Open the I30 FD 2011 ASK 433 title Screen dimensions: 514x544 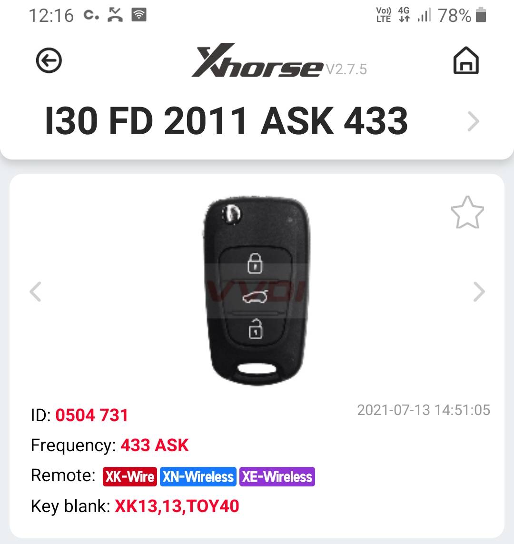(x=227, y=121)
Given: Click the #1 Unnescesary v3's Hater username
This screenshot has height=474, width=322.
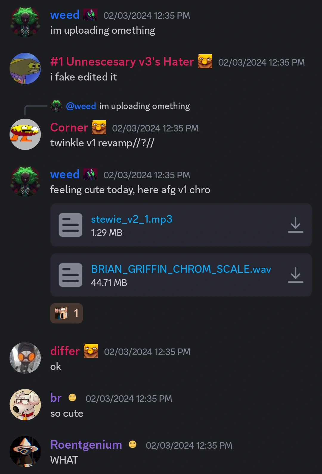Looking at the screenshot, I should click(x=122, y=61).
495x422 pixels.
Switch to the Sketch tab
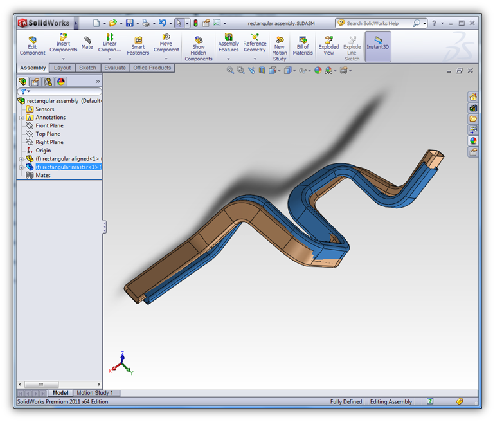pos(87,68)
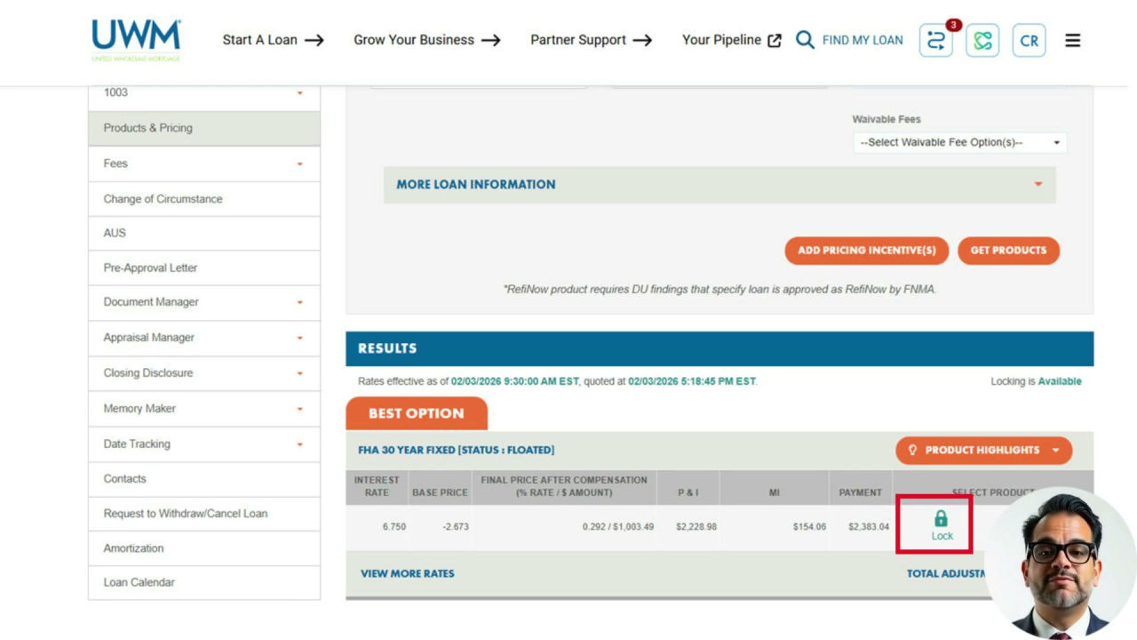1137x640 pixels.
Task: Click the CR user profile icon
Action: click(x=1029, y=40)
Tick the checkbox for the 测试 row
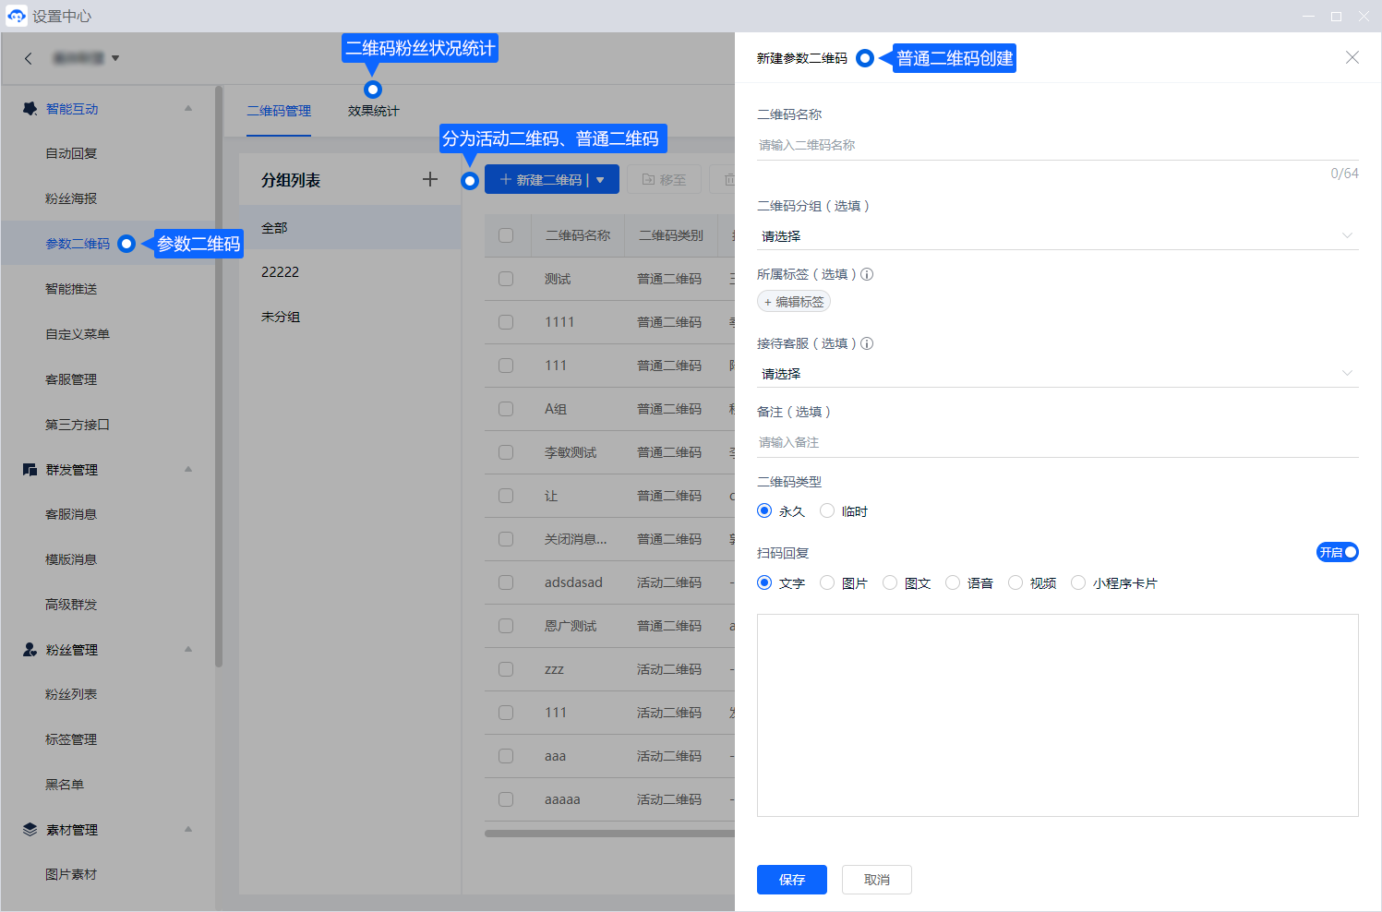The image size is (1382, 912). [506, 279]
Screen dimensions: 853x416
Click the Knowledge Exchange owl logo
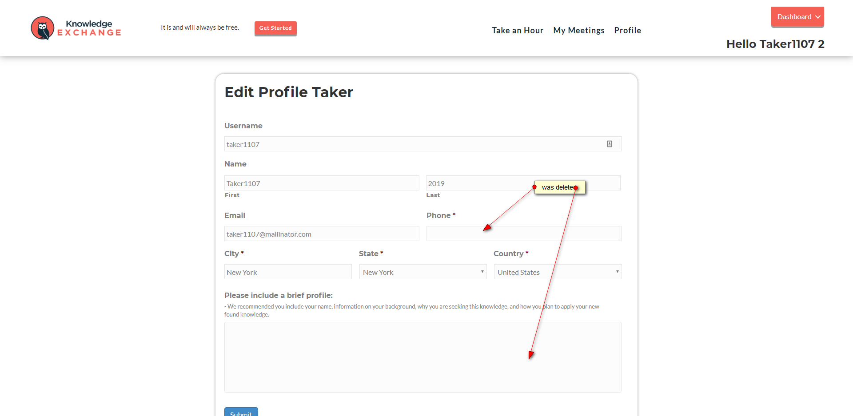click(x=43, y=28)
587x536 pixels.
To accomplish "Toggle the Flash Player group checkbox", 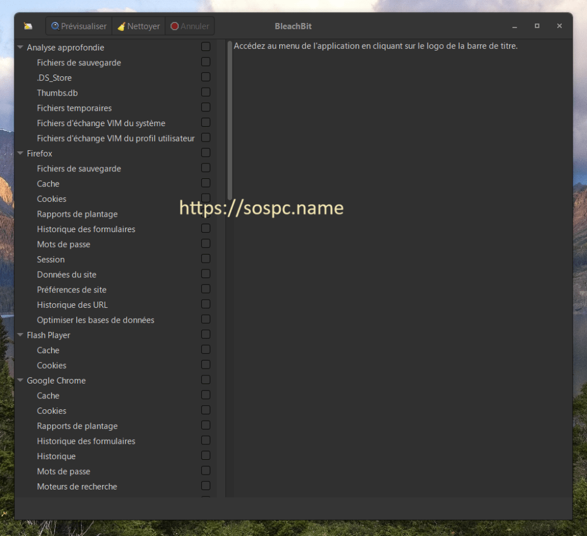I will click(x=206, y=335).
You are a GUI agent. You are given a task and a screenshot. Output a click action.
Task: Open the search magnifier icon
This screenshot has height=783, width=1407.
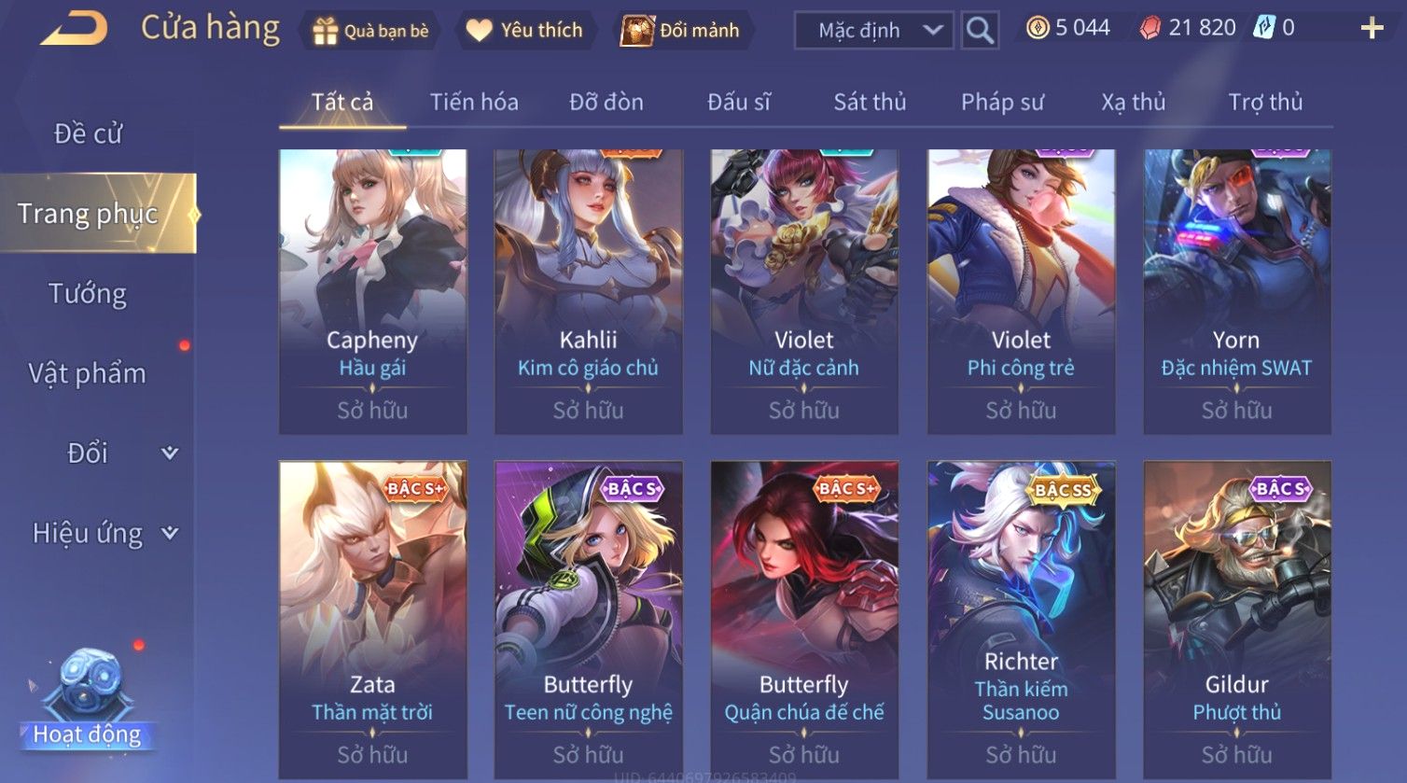tap(980, 30)
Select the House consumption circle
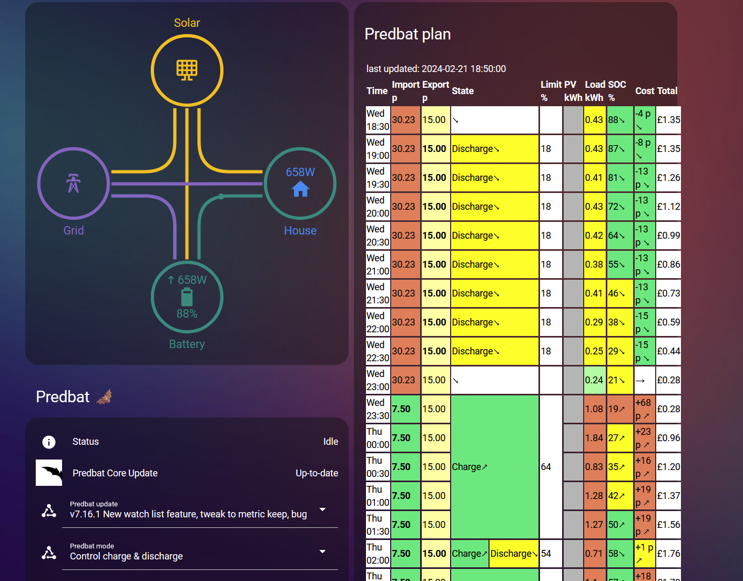The height and width of the screenshot is (581, 743). pos(300,184)
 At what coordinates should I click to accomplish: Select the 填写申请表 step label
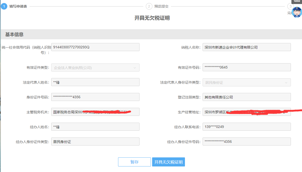click(18, 6)
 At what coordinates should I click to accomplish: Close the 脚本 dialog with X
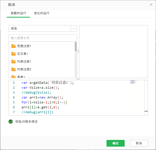click(151, 5)
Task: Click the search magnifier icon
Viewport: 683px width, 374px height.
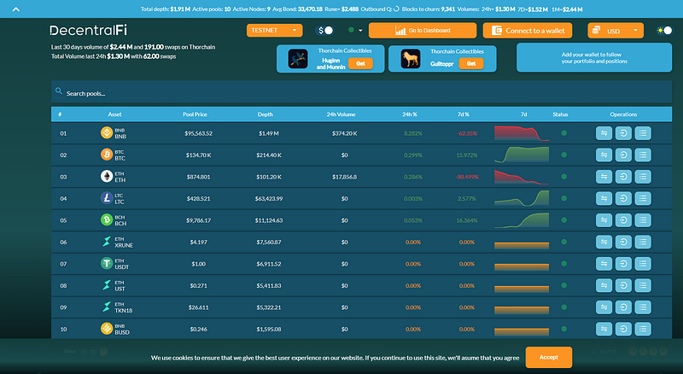Action: pyautogui.click(x=59, y=91)
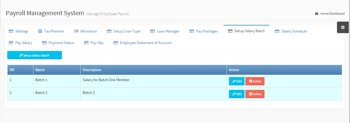Delete the Batch 2 entry
Viewport: 350px width, 123px height.
click(255, 94)
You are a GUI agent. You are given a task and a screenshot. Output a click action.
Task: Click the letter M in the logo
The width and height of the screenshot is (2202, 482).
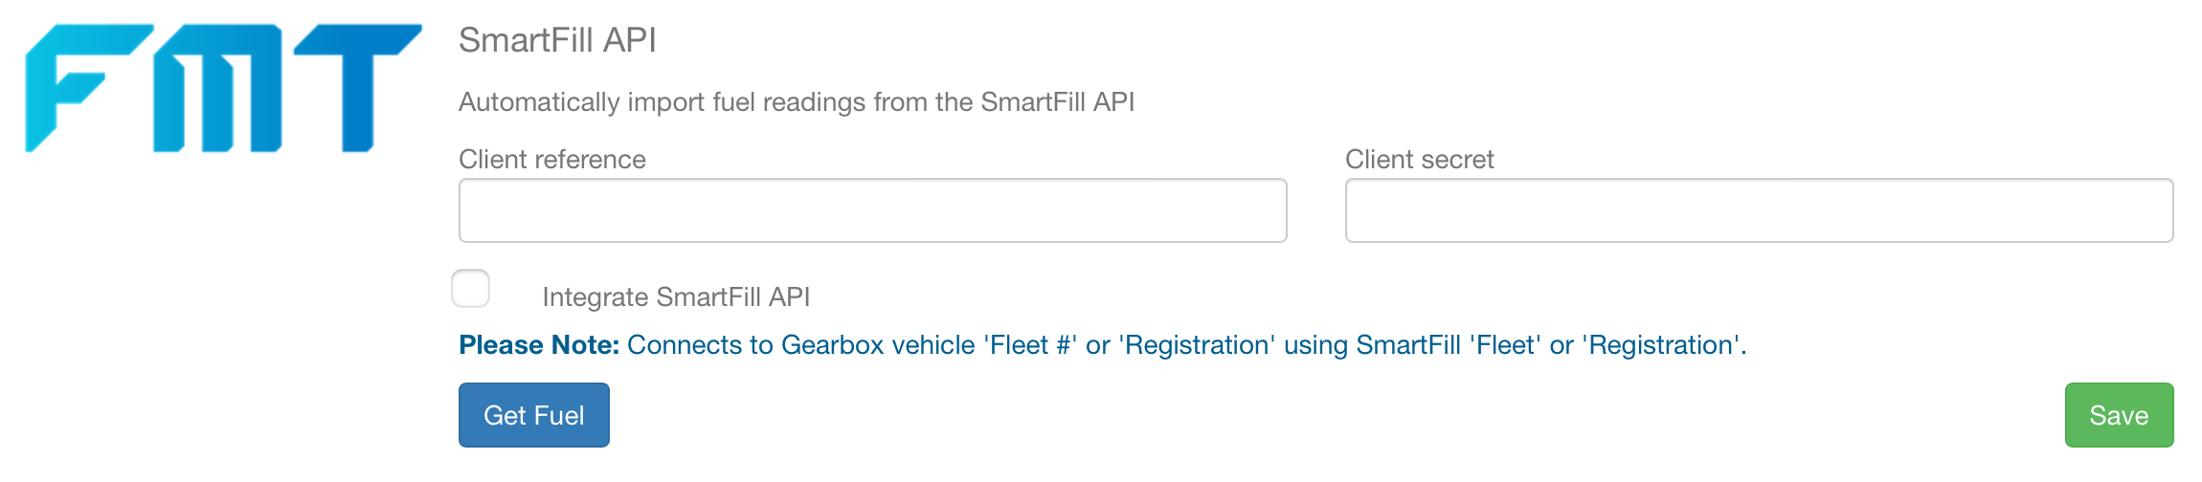pyautogui.click(x=217, y=88)
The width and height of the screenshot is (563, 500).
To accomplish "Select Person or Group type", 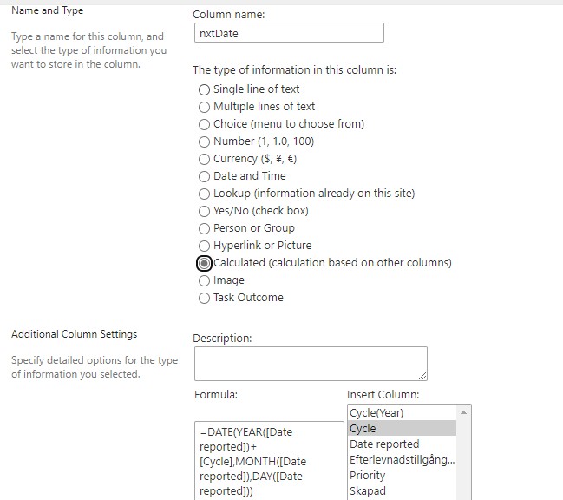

# [The exercise]
Format the items as a numbered list, starting at the line containing "At what coordinates should I click to accomplish: Select" and ending at the line containing "click(255, 94)". Skip blank lines and leave the pictures out.

# [Response below]
1.  At what coordinates should I click to accomplish: Select the 填写申请表 step label
2. click(18, 6)
3.  At what coordinates should I click to accomplish: Close the 脚本 dialog with X
4. click(151, 5)
5. Task: Click the search magnifier icon
6. Viewport: 683px width, 374px height.
7. Action: pyautogui.click(x=59, y=91)
8. Delete the Batch 2 entry
9. Viewport: 350px width, 123px height.
10. click(255, 94)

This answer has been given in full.